Prozac leads to neurogenesis of neural progenitors

Posted by Neville Sanjana at 12:22 PM EST

Fluoxetine targets early progenitor cells in the adult brain — Encinas et al. 103 (21): 8233 — Proceedings of the National Academy of Sciences

One of the first mechanistic attempt at explaining the effects of SSRIs. But how do new progenitors affect depression? Maybe this is an epiphenomenon. Maybe not.

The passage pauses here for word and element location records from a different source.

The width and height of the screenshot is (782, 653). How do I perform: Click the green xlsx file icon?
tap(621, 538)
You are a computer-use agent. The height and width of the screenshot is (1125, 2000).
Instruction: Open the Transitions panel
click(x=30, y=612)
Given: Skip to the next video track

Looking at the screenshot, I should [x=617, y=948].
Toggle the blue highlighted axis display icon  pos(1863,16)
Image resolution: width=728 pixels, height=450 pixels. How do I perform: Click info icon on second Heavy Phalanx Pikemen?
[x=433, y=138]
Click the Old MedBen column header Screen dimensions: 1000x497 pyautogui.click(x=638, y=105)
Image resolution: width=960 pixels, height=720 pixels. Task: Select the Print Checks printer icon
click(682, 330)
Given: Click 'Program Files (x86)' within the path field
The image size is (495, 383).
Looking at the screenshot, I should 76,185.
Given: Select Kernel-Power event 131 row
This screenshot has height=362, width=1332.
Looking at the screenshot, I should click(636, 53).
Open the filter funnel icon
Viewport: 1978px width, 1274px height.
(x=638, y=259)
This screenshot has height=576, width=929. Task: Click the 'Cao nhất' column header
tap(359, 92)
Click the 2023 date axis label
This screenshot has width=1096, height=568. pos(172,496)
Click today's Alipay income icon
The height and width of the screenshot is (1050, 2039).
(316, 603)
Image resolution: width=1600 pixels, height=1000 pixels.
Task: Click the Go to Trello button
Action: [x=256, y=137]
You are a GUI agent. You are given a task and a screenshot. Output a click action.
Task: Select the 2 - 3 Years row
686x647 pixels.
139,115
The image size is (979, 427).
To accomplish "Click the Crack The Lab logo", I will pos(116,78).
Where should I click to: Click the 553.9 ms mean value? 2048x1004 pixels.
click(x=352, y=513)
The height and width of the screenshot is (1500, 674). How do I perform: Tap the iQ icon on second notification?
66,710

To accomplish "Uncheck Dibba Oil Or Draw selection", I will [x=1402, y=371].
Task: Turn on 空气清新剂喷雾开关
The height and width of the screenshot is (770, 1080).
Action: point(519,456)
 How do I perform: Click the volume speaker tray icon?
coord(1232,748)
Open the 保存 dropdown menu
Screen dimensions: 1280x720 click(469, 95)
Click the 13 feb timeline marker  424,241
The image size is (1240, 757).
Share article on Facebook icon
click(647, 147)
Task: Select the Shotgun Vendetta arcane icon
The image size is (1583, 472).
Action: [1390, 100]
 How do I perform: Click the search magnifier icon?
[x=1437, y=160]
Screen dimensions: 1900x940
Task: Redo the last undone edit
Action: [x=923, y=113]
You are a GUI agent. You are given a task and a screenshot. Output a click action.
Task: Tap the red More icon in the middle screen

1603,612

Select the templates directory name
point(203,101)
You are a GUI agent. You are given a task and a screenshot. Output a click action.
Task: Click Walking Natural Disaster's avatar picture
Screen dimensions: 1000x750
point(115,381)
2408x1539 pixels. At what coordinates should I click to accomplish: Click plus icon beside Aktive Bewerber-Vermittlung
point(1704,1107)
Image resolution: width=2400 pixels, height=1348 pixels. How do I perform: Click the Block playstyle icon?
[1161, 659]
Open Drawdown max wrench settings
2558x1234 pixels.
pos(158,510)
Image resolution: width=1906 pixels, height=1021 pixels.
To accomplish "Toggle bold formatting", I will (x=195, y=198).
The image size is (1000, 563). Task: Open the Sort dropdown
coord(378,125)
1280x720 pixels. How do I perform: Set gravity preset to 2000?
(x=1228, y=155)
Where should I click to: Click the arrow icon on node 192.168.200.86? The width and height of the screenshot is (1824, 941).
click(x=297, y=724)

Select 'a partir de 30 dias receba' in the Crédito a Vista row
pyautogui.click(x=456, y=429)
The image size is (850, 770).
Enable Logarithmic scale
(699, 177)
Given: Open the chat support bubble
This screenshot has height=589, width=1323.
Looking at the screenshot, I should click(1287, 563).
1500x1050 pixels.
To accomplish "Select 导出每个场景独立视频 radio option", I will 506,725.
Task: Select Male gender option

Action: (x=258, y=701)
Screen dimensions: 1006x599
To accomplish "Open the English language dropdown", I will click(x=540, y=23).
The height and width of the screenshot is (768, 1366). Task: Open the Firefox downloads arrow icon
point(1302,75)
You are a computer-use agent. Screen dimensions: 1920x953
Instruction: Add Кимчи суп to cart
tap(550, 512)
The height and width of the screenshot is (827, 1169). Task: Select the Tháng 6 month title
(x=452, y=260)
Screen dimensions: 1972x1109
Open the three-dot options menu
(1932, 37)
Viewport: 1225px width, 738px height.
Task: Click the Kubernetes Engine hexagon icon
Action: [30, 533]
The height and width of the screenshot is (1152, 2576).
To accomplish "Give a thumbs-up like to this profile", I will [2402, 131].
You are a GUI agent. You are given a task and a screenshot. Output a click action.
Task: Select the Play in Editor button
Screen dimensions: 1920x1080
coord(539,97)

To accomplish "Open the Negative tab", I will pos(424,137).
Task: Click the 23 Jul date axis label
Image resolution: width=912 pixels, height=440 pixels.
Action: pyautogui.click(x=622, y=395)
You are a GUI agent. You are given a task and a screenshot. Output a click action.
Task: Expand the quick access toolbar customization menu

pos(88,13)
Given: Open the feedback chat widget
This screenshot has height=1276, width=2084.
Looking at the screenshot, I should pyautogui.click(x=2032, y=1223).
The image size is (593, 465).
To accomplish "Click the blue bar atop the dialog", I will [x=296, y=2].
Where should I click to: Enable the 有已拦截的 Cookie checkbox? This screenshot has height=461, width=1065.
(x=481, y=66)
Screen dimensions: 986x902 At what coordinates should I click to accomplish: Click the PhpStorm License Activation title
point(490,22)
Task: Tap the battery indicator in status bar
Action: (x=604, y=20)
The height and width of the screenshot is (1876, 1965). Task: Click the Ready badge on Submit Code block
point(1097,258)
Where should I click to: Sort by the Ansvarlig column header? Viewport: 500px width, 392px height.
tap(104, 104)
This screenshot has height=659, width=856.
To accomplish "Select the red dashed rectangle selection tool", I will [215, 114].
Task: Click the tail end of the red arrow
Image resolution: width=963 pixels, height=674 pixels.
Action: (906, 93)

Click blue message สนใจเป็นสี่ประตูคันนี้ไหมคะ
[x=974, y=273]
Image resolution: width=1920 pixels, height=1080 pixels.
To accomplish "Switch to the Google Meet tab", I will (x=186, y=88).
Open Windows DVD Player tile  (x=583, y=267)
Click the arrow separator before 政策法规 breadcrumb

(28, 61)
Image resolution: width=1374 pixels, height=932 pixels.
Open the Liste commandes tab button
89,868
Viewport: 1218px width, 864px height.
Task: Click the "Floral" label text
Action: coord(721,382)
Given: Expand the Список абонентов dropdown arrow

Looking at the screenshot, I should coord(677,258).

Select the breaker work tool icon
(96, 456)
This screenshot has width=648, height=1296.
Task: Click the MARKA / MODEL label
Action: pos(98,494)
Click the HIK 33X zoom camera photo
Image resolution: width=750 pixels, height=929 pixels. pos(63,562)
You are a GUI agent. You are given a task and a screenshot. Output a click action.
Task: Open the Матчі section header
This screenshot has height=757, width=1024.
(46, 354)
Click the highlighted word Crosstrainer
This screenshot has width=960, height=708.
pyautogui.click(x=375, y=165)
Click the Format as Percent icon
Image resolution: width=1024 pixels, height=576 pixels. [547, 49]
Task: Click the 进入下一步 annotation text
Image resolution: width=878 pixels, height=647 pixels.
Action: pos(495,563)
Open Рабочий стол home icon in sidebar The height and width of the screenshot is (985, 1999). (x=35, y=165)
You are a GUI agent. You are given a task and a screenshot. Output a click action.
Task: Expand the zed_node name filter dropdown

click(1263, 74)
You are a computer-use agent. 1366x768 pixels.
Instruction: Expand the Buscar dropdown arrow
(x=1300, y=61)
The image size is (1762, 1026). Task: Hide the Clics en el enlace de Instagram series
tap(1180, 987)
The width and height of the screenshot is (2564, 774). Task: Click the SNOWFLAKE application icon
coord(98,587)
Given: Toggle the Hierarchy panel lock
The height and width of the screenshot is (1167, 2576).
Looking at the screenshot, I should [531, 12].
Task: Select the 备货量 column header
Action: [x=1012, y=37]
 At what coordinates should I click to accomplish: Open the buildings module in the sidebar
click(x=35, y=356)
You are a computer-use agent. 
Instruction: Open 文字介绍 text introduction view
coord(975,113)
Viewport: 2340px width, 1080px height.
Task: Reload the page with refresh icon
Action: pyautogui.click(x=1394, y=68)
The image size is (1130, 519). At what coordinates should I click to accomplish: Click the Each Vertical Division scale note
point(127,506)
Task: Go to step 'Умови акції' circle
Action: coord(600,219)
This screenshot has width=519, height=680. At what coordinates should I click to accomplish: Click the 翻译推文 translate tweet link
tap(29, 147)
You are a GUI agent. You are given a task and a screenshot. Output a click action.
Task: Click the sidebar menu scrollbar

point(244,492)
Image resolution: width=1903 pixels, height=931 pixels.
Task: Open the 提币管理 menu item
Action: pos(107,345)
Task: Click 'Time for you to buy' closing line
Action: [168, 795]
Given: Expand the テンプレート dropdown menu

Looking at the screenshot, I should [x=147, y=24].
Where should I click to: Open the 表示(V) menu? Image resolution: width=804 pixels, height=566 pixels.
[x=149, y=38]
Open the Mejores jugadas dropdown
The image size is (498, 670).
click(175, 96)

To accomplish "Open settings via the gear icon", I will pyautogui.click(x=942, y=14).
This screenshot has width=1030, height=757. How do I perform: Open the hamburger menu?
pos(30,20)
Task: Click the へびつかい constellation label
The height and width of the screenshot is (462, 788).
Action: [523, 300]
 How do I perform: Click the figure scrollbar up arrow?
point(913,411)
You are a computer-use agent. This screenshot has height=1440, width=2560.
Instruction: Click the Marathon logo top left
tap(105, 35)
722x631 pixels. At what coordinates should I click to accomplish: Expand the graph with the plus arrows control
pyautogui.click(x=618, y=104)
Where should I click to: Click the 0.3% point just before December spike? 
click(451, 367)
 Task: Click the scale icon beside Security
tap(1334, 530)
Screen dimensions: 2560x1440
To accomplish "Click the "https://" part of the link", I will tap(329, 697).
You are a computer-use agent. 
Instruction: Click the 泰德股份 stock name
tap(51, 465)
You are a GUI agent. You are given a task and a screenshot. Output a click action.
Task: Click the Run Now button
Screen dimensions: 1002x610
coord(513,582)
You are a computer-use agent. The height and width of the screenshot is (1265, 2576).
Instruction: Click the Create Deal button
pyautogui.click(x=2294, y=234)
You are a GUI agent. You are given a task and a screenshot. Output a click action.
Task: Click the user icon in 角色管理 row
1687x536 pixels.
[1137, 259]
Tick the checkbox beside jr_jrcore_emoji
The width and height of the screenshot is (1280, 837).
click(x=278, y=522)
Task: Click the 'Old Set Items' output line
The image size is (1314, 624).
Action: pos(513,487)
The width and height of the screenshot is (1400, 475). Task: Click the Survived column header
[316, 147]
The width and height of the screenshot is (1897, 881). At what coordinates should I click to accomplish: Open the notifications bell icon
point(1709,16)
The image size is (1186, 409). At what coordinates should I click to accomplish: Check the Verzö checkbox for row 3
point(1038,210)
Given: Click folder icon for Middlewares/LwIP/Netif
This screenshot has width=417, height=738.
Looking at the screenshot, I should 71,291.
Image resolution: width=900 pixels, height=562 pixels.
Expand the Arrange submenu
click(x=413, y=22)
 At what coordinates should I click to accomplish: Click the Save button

2 Responses to “Prozac leads to neurogenesis of neural progenitors”

  1. Guest Says:

    Actually, this explanation has been around for at least 3 years. In the following paper, they showed that irradiation (which blocks neurogenesis) also cancels out the antidepressant effect – showing that it is likely to be more than an epiphenomenon:

    Santarelli L, Saxe M, Gross C, Surget A, Battaglia F, Dulawa S, Weisstaub N, Lee J, Duman R, Arancio O, Belzung C, Hen R.
    Requirement of hippocampal neurogenesis for the behavioral effects of antidepressants.
    Science. 2003 Aug 8;301(5634):805-9.

  2. BilZ0r Says:

    Yeah that science paper is fun allright, however, it has several problems, mainly that the test they used is a test of anxiety, not depression (it responds to benzo treatment) (and yes I know that studies have come out with learned helplessness and the same result).

    Also, BrdU is not neuron specific.

    And transcranial magnetic stimulation is generally antidepressant, but not proneurogenic. Just saying, that Science paper isn’t the best science I’ve ever seen.